Ce qui n’a pas été dit dans l’affaire Depardieu. Et c’est encore plus triste que vous le pensiez.

Obélix a foutu le camp chez les Belges, accepté la citoyenneté russe et pourrait devenir ministre de la Culture d’une Sibérie dont vous n’aviez jamais entendu parler. Rencontrez Gérard Depardieu, exilé fiscal, traître à la patrie pour certains, victime pour d’autres d’une fiscalité qui, à défaut de provoquer un exode des cerveaux dans ce cas-ci, fait déguerpir un de ses plus riches contribuables.

La France, comme la plupart des états occidentaux, est aux prises avec une dette qui dépasse l’entendement. «Chacun doit contribuer selon ses moyens», de clamer son ministre du Budget, à commencer par les riches: le gouvernement souhaite imposer une taxe spéciale de 75% sur toute tranche de revenus dépassant le million d’euros par an. Depardieu, qui affirme avoir payé 145 millions d’euros en impôts depuis le début de sa carrière, en a donc eu marre. Le 15 décembre dernier, dans sa lettre ouverte au Premier ministre Jean-Marc Ayrault, il renonçait à sa citoyenneté française, se déclarant désormais «un vrai Européen, un citoyen du monde». Ayrault avait qualifié de minable le comportement de Depardieu. Ce dernier ne l’avait pas supporté.

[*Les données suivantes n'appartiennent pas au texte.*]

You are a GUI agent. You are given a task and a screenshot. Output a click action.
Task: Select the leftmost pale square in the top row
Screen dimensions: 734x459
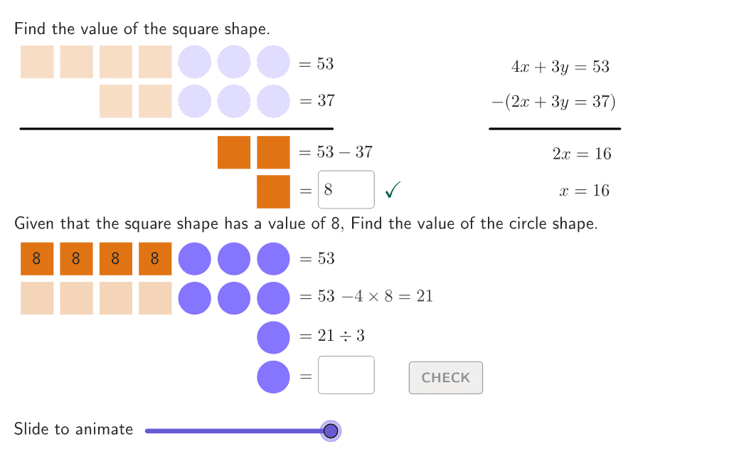pyautogui.click(x=37, y=62)
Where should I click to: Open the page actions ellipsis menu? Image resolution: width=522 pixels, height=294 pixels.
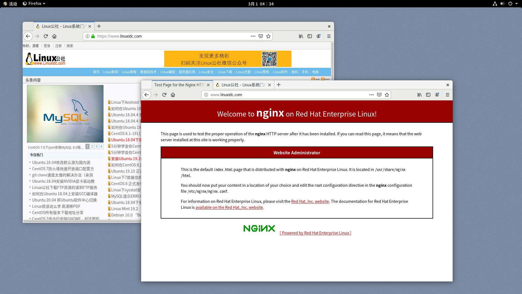[x=372, y=95]
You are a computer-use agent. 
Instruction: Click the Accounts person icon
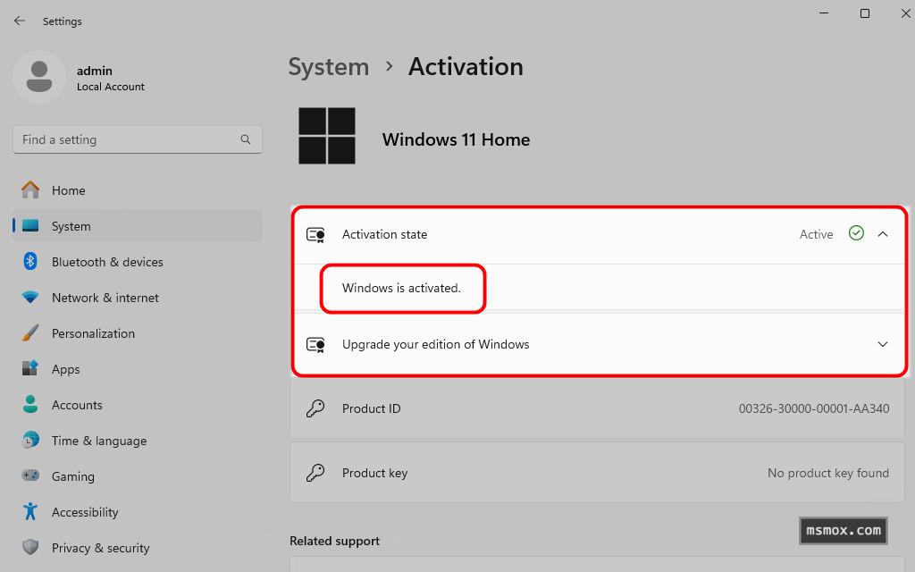[30, 405]
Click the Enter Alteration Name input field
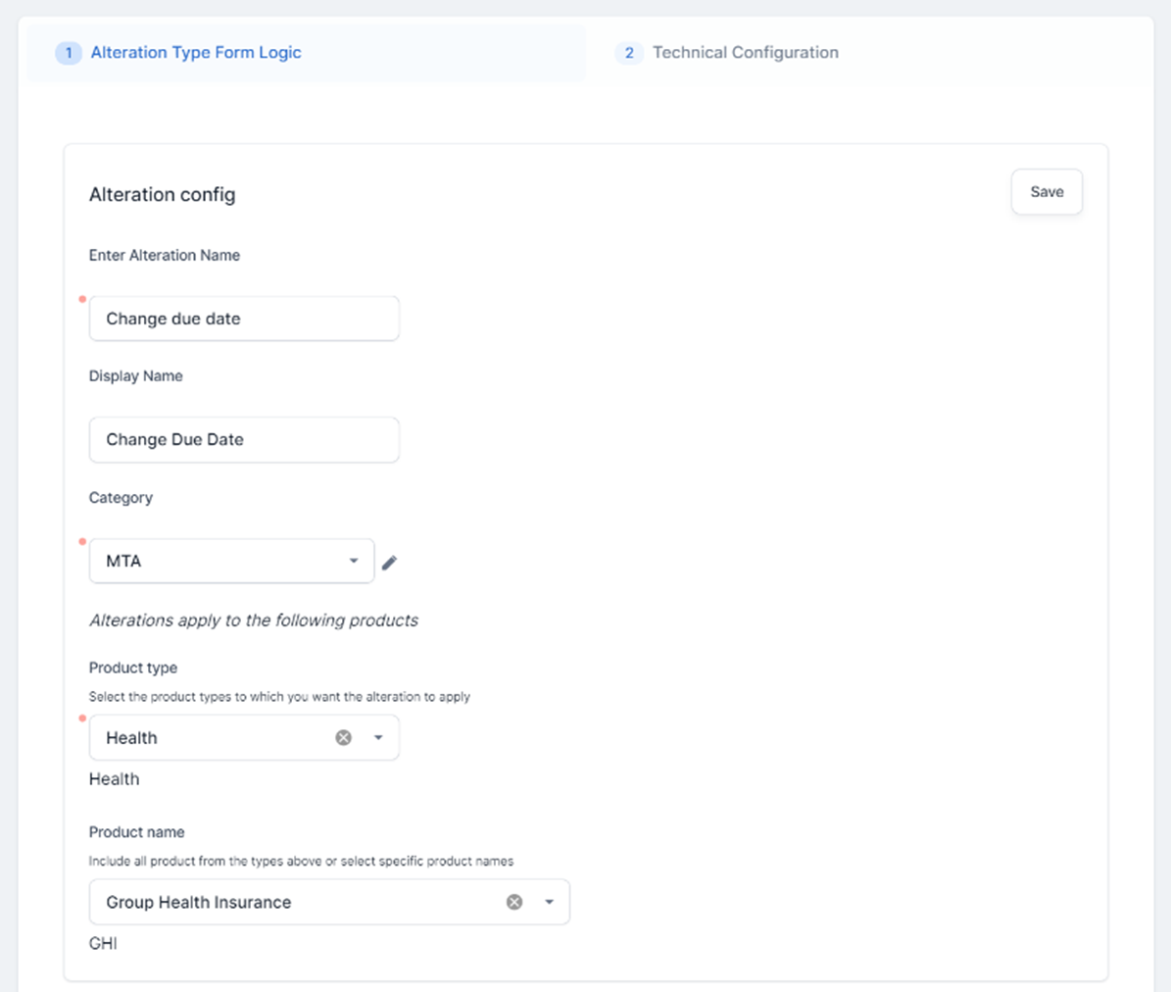This screenshot has height=992, width=1171. coord(244,319)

L’«affaire Depardieu» a connu depuis des développements rabelaisiens. Le jour où il reçoit son passeport de Vladimir Poutine, Depardieu signe une nouvelle lettre, sur cette Russie qui le fait citoyen, la qualifiant de grande démocratie. Les accents dithyrambiques de sa lettre rappellent la prose de J. Edgar Hoover au soir de sa vie. En entrevue à la télé russe, Depardieu déclarait que «Vladimir Poutine personnifiait le caractère complexe et fascinant de la nation russe» et que les Pussy Riot ne seraient pas sorties vivantes d’une mosquée. Deux des membres de ce groupe d’activistes purgent une peine de deux ans et demi de camp de travail pour «hooliganisme» et «incitation à la haine religieuse». Leur crime? Avoir entonné une prière anti-Poutine dans une église de Moscou.

Histoire d'une faillite de la raison?

Fiscalité française: manifestement intrigué par le point de vue de Nikita Bellucci, Gérard Depardieu s'invite à Paris Dernière, le 9 janvier dernier. Vidéo ajoutée sur YouTube par Téléparis Téléparis.

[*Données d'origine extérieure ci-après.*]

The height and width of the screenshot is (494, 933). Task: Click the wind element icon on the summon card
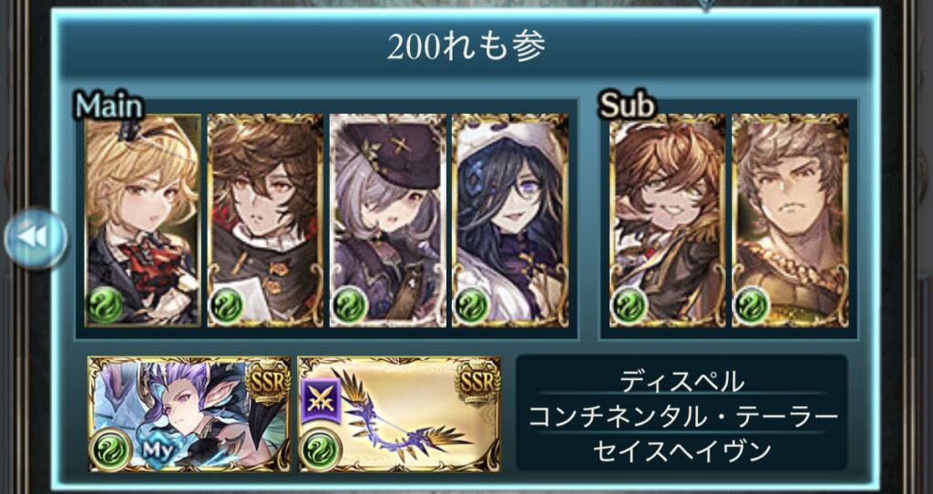point(110,448)
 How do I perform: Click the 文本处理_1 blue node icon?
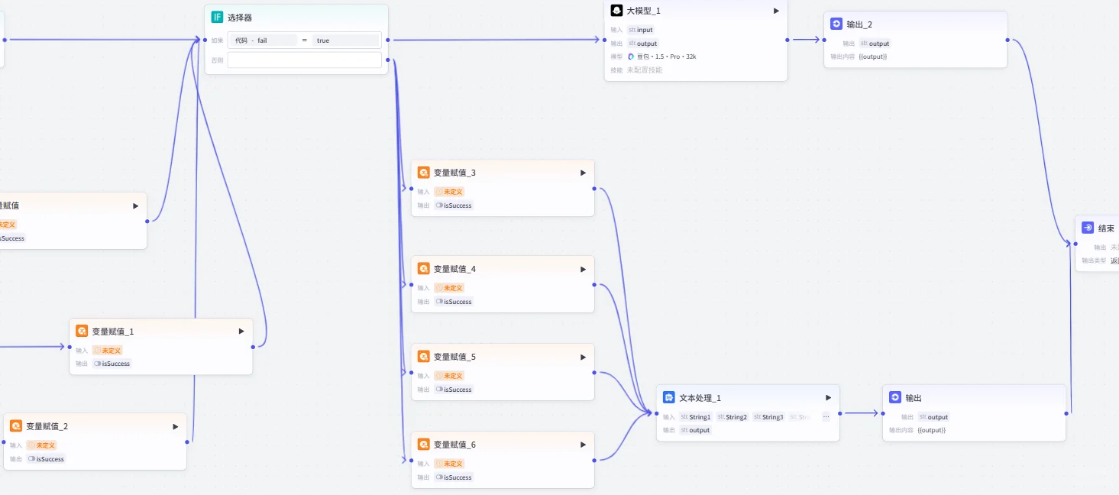[x=668, y=398]
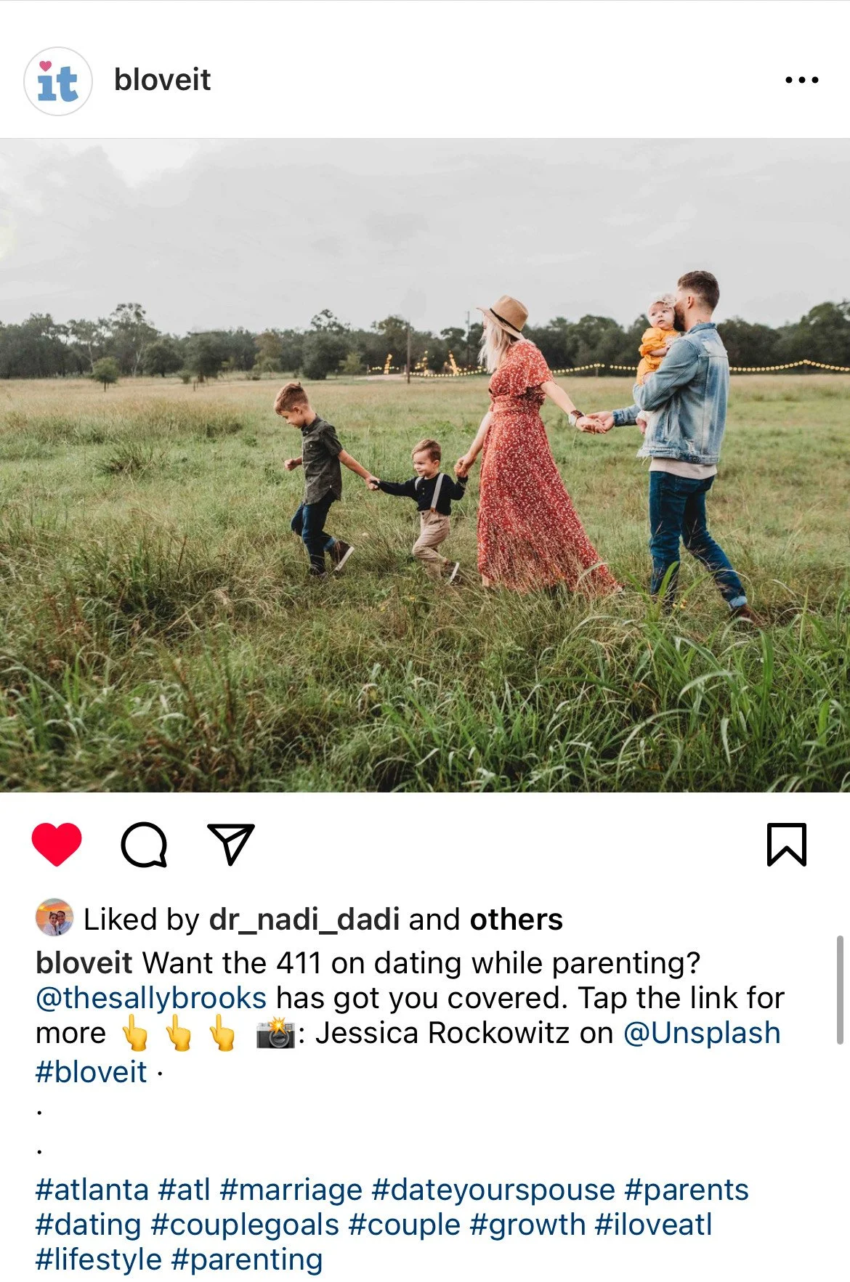This screenshot has width=850, height=1282.
Task: View dr_nadi_dadi liker avatar
Action: (54, 917)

De retour à Paris, Gérard Depardieu «crashe» le tournage de Paris Dernière alors que l’actrice porno Nikita Bellucci est en train de se déshabiller dans la voiture de collection de l’animateur de l’émission. Le jour d’avant, Depardieu était sommé à comparaître au tribunal pour conduite en état d’ébriété, comparution à laquelle il ne s’était pas présenté. Pour décrire la conduite de Depardieu, c’est David Desjardins qui, selon moi, a eu la plus belle formule. Dans Le Devoir, il écrivait: «ce qui flabbergaste tout le monde, c’est la sensation d’assister en direct à une faillite de la raison.»

Ceci dit, cher lecteur, à suivre ce bref rappel des frasques de Gérard Depardieu, on en vient à oublier leur déclencheur : le nouveau taux d’imposition à 75%. Le 29 décembre, quatre jours avant que Depardieu ne reçoive son passeport russe, le Conseil constitutionnel, garant de la constitutionnalité des lois en France, a censuré ledit taux, remettant en question l’égalité de son mécanisme de calcul. Pour le lecteur n’étant pas familier avec la fiscalité française, l’impôt sur le revenu dans l’Hexagone est prélevé «par foyer». Par exemple, un couple résidant sous le même toit ne produit par deux mais une déclaration de revenus. L’impôt «exceptionnel» de 75%, lui, devait être calculé sur «les revenus de chaque personne physique».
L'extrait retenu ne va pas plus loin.